┌─ LISTED RECORDS

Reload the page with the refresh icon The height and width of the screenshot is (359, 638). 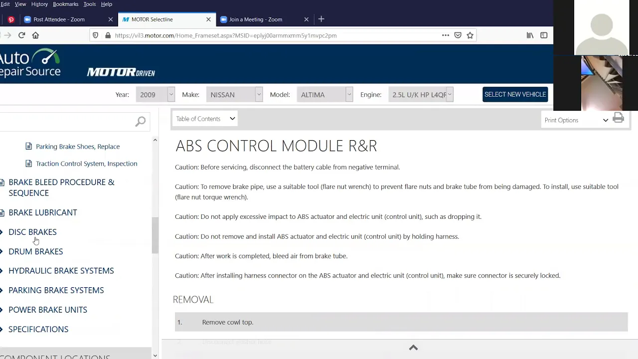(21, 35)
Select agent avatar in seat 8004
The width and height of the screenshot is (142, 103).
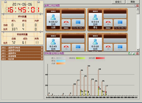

└─
┌─ LISTED RECORDS

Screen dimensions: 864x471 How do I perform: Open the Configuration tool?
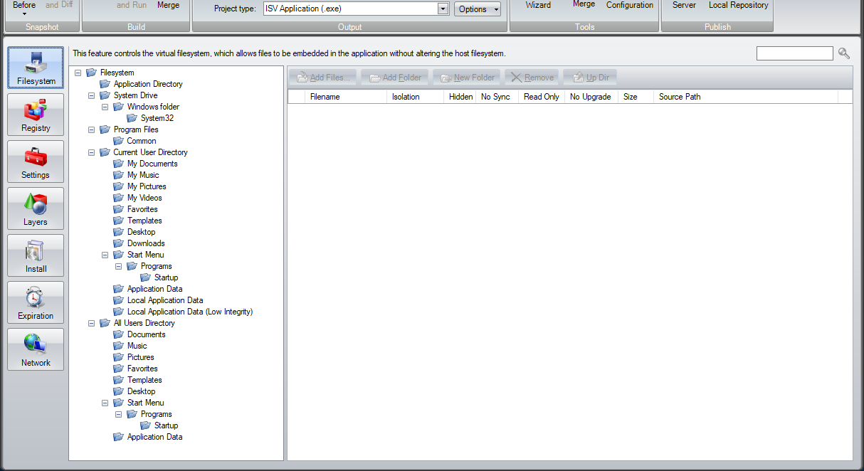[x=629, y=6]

└─

**INSTRUCTIONS TO FOLLOW**
Give back exactly the lines above starting at the line where "Select agent avatar in seat 8004" appears and ending at the line where "The width and" appears, both included, with no other lines.

**OUTPUT OF THE EXERCISE**
Select agent avatar in seat 8004
The width and height of the screenshot is (142, 103).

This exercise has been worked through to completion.